Opening the Rome-Southampton window for operator mixing matrices

TL;DR

This paper introduces a non-perturbative method to compute operator mixing matrices across a wider energy range, improving the analysis of four-quark operators relevant to kaon decays and mixing.

Contribution

The authors develop a continuum step scaling approach using RI-MOM scheme with twisted boundary conditions to relax the Rome-Southampton window bounds.

Findings

Successfully computed non-perturbative running matrices for four-quark operators.

Compared non-perturbative results with perturbation theory, showing consistency.

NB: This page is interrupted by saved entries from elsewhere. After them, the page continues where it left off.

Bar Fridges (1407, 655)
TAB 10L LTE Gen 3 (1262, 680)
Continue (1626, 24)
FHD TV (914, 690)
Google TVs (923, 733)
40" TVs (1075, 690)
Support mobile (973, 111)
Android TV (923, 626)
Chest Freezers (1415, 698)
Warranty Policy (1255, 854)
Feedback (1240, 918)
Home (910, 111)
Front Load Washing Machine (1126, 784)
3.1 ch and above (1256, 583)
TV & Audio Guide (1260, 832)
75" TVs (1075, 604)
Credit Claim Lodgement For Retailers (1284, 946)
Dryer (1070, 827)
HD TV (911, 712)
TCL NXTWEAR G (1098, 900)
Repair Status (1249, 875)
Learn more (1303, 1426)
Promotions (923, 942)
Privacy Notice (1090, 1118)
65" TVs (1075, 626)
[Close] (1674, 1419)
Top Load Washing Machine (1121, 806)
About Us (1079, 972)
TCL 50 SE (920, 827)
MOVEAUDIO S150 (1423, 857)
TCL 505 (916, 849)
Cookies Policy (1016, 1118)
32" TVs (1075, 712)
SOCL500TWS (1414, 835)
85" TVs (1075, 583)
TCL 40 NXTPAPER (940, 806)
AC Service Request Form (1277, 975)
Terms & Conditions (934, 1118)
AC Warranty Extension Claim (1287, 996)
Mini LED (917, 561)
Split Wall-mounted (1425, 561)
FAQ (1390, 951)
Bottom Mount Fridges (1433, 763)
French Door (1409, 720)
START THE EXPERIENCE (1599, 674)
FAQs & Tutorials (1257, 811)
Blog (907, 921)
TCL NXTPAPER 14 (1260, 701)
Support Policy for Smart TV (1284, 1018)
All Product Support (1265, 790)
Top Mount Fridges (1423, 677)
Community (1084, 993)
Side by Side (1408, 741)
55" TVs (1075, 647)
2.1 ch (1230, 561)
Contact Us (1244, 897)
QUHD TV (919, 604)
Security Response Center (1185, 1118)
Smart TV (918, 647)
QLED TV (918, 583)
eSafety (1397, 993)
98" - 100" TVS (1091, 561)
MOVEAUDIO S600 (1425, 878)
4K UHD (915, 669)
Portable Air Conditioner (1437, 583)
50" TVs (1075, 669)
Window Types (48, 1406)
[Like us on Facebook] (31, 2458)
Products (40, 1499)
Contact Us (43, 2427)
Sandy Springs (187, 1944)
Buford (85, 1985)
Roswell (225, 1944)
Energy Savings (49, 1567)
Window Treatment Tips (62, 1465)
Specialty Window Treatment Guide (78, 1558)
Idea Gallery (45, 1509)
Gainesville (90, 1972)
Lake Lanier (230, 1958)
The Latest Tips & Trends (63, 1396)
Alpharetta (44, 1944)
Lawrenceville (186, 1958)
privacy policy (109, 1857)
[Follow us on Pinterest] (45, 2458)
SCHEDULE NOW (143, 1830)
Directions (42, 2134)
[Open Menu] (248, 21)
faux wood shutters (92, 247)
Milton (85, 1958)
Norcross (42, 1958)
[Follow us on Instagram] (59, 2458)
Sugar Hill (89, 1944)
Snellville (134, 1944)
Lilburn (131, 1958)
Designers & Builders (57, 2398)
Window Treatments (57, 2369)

Enhanced the analysis of operators relevant to kaon physics.

Abstract

We show that the running of operators which mix under renormalization can be computed fully non-perturbatively as a product of continuum step scaling matrices. These step scaling matrices are obtained by taking the "ratio" of Z matrices computed at different energies in an RI-MOM type scheme for which twisted boundary conditions are an essential ingredient. Our method allows us to relax the bounds of the Rome-Southampton window. We also explain why such a method is important in view of the light quark physics program of the RBC-UKQCD collaborations. To illustrate our method, using n_f=2+1 domain-wall fermions, we compute the non-perturbative running matrix of four-quark operators needed in K->pipi decay and neutral kaon mixing. Our results are then compared to perturbation theory.